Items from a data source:
******

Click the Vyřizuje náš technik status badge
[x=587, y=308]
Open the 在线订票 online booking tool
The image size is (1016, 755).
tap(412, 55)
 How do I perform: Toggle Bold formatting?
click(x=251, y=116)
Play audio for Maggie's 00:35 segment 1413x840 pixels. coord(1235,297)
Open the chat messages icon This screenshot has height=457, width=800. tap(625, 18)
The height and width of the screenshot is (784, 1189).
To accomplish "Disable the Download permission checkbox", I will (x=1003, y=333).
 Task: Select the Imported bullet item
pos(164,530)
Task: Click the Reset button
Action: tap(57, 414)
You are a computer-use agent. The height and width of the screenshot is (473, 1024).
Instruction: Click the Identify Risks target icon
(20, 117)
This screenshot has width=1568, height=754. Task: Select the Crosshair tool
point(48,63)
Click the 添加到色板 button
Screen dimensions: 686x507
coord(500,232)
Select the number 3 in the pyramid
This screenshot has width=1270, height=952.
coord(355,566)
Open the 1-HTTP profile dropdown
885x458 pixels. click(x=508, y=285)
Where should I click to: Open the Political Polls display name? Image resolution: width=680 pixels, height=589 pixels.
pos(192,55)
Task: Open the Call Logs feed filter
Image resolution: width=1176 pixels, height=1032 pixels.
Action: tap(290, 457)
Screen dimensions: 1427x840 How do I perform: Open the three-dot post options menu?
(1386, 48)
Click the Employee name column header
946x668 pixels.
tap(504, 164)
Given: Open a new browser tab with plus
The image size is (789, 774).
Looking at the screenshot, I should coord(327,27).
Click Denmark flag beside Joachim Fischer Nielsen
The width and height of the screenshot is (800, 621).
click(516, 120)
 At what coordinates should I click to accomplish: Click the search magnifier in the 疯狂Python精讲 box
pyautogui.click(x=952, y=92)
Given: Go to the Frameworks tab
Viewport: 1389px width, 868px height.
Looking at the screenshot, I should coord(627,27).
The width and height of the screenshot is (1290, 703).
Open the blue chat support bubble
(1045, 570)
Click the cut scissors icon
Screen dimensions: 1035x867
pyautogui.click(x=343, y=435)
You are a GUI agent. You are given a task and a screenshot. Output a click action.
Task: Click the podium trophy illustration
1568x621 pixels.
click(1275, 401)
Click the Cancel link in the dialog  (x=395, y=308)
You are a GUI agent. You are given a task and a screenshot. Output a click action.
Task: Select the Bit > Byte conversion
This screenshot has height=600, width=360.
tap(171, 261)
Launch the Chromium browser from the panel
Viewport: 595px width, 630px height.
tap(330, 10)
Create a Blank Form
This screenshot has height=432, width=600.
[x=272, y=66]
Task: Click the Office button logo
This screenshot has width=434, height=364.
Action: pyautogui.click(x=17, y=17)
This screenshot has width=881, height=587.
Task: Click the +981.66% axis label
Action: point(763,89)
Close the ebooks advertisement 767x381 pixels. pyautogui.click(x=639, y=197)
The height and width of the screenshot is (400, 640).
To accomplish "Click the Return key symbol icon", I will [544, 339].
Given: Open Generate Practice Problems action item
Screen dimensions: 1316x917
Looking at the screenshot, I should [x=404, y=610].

******

Assignment: Please print exactly the lines from the one containing "Close the ebooks" through the last line of the records, both included, and nothing else.

Your solution:
Close the ebooks advertisement 767x381 pixels. pyautogui.click(x=639, y=197)
The height and width of the screenshot is (400, 640).
To accomplish "Click the Return key symbol icon", I will [544, 339].
Given: Open Generate Practice Problems action item
Screen dimensions: 1316x917
Looking at the screenshot, I should [x=404, y=610].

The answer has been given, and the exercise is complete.